The TypeScript Obfuscator first transpiles your TypeScript to JavaScript (type annotations, interfaces, and enums are erased since they exist only at compile time), then applies full obfuscation to the result. The final output is JavaScript that runs in any browser — because TypeScript types do not exist at runtime anyway.

This two-step approach is necessary because the obfuscator operates on JavaScript, not TypeScript type syntax. You get all the same protection options as the JavaScript Obfuscator: identifier renaming, encoded string arrays, control flow flattening, dead code, and anti-tamper options.

Remember that since TypeScript is transpiled first, type information does not carry into the output (as expected) — and this is one-way, with no path back to TypeScript. If you only need to pretty-print code, use the Formatter.

FAQ

Why is the output JavaScript, not TypeScript?

Because TypeScript types exist only at compile time and are stripped from the runnable code. The obfuscator works on runtime JavaScript, so the steps are: TypeScript → transpile → JavaScript → obfuscate. This is the standard way to protect TypeScript code destined to run in a browser.

What's the difference between obfuscating and minifying TypeScript?

Minifying only shrinks size (removes whitespace/comments) but stays easy to reverse. Obfuscating deliberately makes code HARD to read and reverse-engineer — renaming, disguising strings, and altering flow — while still running the same. For plain beautify/minify, use the Formatter.
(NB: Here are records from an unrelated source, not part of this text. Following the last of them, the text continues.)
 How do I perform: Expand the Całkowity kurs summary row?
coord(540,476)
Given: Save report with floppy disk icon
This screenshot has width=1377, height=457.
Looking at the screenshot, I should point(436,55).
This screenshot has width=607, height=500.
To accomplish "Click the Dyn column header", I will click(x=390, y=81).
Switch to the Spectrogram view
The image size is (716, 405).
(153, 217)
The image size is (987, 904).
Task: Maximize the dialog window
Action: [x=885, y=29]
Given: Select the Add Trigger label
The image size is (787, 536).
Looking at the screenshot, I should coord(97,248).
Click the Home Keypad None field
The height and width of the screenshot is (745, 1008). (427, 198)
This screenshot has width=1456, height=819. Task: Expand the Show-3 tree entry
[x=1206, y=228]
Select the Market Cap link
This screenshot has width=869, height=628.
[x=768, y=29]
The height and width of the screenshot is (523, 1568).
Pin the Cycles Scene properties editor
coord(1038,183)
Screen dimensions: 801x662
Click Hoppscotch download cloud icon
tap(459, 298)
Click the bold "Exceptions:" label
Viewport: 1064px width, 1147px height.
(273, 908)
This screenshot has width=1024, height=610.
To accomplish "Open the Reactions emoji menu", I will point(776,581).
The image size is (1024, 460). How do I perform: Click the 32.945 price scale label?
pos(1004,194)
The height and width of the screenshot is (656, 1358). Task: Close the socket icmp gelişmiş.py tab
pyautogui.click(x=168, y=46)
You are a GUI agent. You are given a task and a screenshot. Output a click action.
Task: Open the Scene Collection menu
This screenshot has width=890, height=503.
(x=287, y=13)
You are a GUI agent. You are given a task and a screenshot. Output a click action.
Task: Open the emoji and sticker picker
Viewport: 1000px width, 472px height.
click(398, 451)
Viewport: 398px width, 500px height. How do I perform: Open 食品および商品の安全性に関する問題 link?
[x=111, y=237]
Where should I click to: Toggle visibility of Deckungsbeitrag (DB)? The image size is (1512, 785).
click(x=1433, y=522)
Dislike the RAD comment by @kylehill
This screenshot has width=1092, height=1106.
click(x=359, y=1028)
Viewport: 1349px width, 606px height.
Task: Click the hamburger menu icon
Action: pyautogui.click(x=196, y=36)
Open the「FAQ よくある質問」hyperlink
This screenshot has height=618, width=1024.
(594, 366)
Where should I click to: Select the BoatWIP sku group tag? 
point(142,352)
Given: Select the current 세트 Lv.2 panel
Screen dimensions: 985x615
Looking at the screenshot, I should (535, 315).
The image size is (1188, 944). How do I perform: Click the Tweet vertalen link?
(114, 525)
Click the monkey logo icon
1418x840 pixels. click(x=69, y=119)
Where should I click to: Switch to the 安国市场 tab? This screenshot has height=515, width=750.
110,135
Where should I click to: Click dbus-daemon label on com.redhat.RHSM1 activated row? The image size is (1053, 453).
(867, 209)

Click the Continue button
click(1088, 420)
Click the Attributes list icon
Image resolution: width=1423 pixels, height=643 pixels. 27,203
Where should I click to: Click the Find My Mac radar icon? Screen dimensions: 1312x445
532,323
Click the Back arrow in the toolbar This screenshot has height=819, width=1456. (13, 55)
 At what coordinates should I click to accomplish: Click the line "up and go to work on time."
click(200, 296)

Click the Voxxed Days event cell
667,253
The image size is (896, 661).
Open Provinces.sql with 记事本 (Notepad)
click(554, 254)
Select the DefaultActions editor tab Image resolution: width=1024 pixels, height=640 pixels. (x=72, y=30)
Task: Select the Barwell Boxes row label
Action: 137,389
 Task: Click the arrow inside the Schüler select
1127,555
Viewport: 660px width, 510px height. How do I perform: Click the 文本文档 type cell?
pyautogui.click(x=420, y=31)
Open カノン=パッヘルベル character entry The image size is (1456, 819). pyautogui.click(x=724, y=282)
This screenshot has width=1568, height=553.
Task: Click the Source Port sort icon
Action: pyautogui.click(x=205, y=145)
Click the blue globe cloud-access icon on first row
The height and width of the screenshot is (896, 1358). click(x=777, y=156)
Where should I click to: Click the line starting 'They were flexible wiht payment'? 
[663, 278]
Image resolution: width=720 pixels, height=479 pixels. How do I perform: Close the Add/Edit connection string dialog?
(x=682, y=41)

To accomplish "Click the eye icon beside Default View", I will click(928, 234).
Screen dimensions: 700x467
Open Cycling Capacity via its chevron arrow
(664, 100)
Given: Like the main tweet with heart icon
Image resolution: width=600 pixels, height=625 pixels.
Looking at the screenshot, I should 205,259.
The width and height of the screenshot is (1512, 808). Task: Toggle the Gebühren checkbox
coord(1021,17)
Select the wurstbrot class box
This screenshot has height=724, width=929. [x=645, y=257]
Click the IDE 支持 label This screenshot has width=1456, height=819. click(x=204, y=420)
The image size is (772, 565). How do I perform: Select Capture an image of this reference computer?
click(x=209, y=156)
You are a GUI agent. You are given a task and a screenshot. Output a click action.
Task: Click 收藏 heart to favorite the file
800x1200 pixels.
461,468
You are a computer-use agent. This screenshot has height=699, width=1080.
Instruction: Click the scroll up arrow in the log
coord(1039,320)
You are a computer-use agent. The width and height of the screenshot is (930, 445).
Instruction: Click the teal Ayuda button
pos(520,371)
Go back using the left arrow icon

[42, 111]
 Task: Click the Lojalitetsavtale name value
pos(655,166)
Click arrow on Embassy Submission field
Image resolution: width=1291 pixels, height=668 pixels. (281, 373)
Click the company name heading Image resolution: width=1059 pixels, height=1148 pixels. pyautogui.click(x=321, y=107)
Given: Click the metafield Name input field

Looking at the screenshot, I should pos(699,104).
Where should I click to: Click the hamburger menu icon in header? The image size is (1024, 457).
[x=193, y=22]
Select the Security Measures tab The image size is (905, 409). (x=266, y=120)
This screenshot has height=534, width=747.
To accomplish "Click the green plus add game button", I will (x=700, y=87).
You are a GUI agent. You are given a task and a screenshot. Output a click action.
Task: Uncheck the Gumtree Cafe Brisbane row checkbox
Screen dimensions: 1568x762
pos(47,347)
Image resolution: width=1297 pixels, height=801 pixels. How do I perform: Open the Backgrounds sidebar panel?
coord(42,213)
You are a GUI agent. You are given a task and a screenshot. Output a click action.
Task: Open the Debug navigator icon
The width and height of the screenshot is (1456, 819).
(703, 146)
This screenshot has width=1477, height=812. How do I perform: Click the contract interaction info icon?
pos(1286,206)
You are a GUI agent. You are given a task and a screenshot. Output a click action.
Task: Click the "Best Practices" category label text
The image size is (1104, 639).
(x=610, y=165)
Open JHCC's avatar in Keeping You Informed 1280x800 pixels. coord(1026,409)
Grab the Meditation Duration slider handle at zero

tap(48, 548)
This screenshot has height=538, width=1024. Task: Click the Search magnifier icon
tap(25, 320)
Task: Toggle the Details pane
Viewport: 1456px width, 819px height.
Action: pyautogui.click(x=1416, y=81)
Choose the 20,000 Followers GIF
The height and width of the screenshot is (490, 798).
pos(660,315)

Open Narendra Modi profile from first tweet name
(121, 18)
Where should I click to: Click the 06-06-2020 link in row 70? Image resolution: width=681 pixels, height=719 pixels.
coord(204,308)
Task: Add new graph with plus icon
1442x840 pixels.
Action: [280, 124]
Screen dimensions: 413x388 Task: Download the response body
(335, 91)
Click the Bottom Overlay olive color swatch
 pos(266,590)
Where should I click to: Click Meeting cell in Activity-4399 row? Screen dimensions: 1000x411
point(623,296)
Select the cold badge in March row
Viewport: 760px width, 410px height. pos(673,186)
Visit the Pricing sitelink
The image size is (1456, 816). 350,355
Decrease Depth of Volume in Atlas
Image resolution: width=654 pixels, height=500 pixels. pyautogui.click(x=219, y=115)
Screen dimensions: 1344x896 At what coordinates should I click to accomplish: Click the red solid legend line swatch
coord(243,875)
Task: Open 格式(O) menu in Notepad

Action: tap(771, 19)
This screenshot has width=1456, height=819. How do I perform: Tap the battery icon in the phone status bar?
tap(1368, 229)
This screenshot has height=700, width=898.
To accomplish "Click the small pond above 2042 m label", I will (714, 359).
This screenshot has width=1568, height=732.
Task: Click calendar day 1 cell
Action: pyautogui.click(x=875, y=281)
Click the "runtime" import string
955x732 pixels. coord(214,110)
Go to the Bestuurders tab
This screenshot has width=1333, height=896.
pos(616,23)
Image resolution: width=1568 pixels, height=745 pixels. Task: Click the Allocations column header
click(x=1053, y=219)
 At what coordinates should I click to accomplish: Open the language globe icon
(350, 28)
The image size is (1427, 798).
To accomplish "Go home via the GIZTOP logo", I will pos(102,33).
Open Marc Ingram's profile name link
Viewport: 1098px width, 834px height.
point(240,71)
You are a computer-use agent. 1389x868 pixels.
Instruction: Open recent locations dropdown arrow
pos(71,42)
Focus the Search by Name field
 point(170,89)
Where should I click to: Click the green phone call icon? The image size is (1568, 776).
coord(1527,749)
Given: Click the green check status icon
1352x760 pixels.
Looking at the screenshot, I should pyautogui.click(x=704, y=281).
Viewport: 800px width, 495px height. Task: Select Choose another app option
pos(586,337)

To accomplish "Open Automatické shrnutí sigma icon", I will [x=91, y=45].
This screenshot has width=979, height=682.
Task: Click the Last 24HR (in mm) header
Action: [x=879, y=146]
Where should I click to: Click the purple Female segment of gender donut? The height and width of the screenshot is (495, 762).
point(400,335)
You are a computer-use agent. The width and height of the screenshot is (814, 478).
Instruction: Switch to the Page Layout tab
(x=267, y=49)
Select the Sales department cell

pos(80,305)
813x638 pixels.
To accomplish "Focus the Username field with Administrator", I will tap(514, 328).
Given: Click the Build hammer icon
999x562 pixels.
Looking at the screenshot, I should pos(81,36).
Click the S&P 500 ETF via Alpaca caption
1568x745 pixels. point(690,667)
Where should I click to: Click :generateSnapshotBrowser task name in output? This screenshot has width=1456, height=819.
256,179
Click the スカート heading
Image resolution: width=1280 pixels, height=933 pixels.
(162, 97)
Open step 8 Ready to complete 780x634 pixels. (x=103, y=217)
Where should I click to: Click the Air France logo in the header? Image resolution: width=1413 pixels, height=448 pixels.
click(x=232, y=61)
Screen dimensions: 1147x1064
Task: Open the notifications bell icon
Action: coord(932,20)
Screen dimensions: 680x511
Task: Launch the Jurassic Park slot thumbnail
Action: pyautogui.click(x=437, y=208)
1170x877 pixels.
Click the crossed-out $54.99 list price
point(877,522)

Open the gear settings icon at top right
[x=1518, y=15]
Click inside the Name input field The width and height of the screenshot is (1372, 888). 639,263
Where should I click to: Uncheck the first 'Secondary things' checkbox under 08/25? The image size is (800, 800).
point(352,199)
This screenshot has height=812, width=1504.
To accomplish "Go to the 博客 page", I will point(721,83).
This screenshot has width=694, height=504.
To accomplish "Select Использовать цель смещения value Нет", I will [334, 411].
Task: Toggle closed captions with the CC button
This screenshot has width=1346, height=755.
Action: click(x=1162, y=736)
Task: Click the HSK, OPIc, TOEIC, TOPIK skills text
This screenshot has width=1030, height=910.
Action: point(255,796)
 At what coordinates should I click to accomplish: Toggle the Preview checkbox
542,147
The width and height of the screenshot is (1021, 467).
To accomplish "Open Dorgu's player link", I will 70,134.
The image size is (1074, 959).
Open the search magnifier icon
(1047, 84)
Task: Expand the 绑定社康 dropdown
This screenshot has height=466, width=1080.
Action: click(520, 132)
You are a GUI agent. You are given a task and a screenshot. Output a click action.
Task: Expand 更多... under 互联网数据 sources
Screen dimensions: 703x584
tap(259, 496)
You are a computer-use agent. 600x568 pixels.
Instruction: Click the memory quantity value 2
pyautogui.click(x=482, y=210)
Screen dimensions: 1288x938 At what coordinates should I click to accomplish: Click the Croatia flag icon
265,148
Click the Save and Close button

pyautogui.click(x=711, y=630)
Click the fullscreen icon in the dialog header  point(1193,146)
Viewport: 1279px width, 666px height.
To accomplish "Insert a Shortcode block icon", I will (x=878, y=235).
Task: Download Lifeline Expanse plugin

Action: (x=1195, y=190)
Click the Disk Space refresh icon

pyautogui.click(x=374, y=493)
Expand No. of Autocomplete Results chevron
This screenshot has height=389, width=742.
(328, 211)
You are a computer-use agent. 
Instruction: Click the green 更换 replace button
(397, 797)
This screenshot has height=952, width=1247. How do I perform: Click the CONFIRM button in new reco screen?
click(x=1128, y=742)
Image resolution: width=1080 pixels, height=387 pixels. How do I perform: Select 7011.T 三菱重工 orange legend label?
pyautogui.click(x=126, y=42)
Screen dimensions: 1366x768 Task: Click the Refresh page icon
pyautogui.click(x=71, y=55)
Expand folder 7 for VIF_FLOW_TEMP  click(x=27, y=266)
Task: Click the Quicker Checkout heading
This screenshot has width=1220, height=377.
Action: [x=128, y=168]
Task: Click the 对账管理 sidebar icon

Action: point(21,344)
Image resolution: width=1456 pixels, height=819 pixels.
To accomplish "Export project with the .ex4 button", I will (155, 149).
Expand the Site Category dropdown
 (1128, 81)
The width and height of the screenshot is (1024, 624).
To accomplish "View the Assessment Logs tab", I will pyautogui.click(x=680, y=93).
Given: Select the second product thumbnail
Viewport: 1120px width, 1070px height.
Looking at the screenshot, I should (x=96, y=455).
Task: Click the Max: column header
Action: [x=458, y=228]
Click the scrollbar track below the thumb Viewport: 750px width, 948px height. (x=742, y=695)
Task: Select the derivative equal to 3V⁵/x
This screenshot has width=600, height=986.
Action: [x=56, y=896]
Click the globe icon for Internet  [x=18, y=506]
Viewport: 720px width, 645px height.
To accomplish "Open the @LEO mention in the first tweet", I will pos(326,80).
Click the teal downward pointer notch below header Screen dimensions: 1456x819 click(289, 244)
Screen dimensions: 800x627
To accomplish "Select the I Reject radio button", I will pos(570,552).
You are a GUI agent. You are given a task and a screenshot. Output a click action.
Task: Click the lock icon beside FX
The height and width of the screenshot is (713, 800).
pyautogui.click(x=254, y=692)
Is there a deobfuscate mode for TypeScript?

No. The TypeScript Obfuscator is one-way — there is no deobfuscate mode. Beyond the rotated string array that needs eval to unpack (forbidden by the site CSP), transpiling from TypeScript also permanently erases types, so the output cannot be turned back into TypeScript. To pretty-print code, use the Formatter.

Is my code sent to a server?

No. TypeScript is processed entirely in your browser using JavaScript/WebAssembly. Your code never leaves your device.